**TASK:** Scan the records below for the line with "Instruction: Tap the #PrincesTrust hashtag" and the line with "Click the help". Repeat those two lines and every line between them exactly, and nothing else.

**DATA LISTING:**

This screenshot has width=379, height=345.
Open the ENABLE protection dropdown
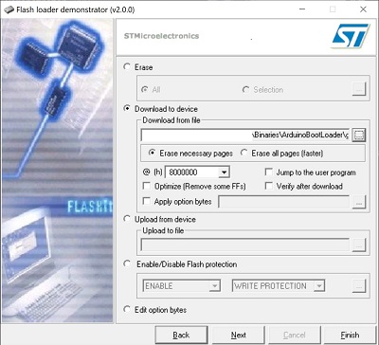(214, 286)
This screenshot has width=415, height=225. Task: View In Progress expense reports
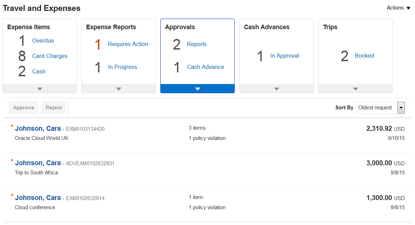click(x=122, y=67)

---

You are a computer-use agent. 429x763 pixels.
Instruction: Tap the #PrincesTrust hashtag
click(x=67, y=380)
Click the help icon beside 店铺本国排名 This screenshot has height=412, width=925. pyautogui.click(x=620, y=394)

**REPLY:**
Instruction: Tap the #PrincesTrust hashtag
click(x=67, y=380)
Click the help icon beside 店铺本国排名 This screenshot has height=412, width=925. pyautogui.click(x=620, y=394)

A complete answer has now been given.